▶ [Given data]:
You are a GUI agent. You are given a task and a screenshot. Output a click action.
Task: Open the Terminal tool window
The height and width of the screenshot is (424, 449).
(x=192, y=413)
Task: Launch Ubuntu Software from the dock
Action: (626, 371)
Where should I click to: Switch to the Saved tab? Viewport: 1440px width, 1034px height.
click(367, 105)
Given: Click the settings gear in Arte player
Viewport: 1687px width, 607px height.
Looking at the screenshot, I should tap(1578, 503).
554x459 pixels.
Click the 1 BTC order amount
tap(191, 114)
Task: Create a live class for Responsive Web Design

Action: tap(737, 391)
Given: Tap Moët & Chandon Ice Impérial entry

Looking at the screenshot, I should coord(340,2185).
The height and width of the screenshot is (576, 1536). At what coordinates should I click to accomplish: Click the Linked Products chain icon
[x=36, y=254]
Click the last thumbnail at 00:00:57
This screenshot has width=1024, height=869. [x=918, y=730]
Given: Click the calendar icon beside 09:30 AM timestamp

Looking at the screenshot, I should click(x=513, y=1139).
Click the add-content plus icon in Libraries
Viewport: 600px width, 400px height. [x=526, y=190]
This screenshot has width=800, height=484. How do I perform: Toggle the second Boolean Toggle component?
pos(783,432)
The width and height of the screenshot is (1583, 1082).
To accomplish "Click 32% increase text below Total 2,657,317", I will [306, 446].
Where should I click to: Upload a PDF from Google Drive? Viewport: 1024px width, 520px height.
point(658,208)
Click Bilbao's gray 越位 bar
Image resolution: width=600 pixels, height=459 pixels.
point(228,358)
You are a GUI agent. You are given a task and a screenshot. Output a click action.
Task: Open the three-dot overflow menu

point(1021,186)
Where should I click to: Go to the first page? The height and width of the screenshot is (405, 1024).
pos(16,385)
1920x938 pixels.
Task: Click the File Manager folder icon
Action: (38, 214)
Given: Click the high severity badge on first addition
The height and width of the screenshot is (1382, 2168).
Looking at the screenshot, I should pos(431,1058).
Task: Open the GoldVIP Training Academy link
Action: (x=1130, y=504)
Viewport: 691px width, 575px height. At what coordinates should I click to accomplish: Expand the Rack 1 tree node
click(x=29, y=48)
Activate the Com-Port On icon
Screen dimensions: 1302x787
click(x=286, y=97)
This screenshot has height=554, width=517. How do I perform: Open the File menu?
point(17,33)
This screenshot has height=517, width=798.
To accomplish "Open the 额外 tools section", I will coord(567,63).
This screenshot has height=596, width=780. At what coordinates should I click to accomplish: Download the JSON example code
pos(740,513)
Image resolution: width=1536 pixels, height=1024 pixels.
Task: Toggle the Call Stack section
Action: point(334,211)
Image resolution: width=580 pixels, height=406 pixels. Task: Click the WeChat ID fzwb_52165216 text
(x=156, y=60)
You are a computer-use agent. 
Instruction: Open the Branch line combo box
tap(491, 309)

▶ [Task]: Recreate the full listing above precisely.

▶ [Reply]:
You are a GUI agent. You are given a task and a screenshot. Output a click action.
Task: Open the Terminal tool window
The height and width of the screenshot is (424, 449).
(x=192, y=413)
Task: Launch Ubuntu Software from the dock
Action: (626, 371)
Where should I click to: Switch to the Saved tab? Viewport: 1440px width, 1034px height.
click(367, 105)
Given: Click the settings gear in Arte player
Viewport: 1687px width, 607px height.
Looking at the screenshot, I should tap(1578, 503).
554x459 pixels.
Click the 1 BTC order amount
tap(191, 114)
Task: Create a live class for Responsive Web Design

Action: tap(737, 391)
Given: Tap Moët & Chandon Ice Impérial entry

Looking at the screenshot, I should coord(340,2185).
The height and width of the screenshot is (576, 1536). At what coordinates should I click to accomplish: Click the Linked Products chain icon
[x=36, y=254]
Click the last thumbnail at 00:00:57
This screenshot has width=1024, height=869. [x=918, y=730]
Given: Click the calendar icon beside 09:30 AM timestamp

Looking at the screenshot, I should click(x=513, y=1139).
Click the add-content plus icon in Libraries
Viewport: 600px width, 400px height. [x=526, y=190]
This screenshot has width=800, height=484. How do I perform: Toggle the second Boolean Toggle component?
pos(783,432)
The width and height of the screenshot is (1583, 1082).
To accomplish "Click 32% increase text below Total 2,657,317", I will [306, 446].
Where should I click to: Upload a PDF from Google Drive? Viewport: 1024px width, 520px height.
point(658,208)
Click Bilbao's gray 越位 bar
Image resolution: width=600 pixels, height=459 pixels.
point(228,358)
You are a GUI agent. You are given a task and a screenshot. Output a click action.
Task: Open the three-dot overflow menu

point(1021,186)
Where should I click to: Go to the first page? The height and width of the screenshot is (405, 1024).
pos(16,385)
1920x938 pixels.
Task: Click the File Manager folder icon
Action: (38, 214)
Given: Click the high severity badge on first addition
The height and width of the screenshot is (1382, 2168).
Looking at the screenshot, I should pos(431,1058).
Task: Open the GoldVIP Training Academy link
Action: (x=1130, y=504)
Viewport: 691px width, 575px height. At what coordinates should I click to accomplish: Expand the Rack 1 tree node
click(x=29, y=48)
Activate the Com-Port On icon
Screen dimensions: 1302x787
click(x=286, y=97)
This screenshot has height=554, width=517. How do I perform: Open the File menu?
point(17,33)
This screenshot has height=517, width=798.
To accomplish "Open the 额外 tools section", I will coord(567,63).
This screenshot has height=596, width=780. At what coordinates should I click to accomplish: Download the JSON example code
pos(740,513)
Image resolution: width=1536 pixels, height=1024 pixels.
Task: Toggle the Call Stack section
Action: point(334,211)
Image resolution: width=580 pixels, height=406 pixels. Task: Click the WeChat ID fzwb_52165216 text
(x=156, y=60)
You are a computer-use agent. 
Instruction: Open the Branch line combo box
tap(491, 309)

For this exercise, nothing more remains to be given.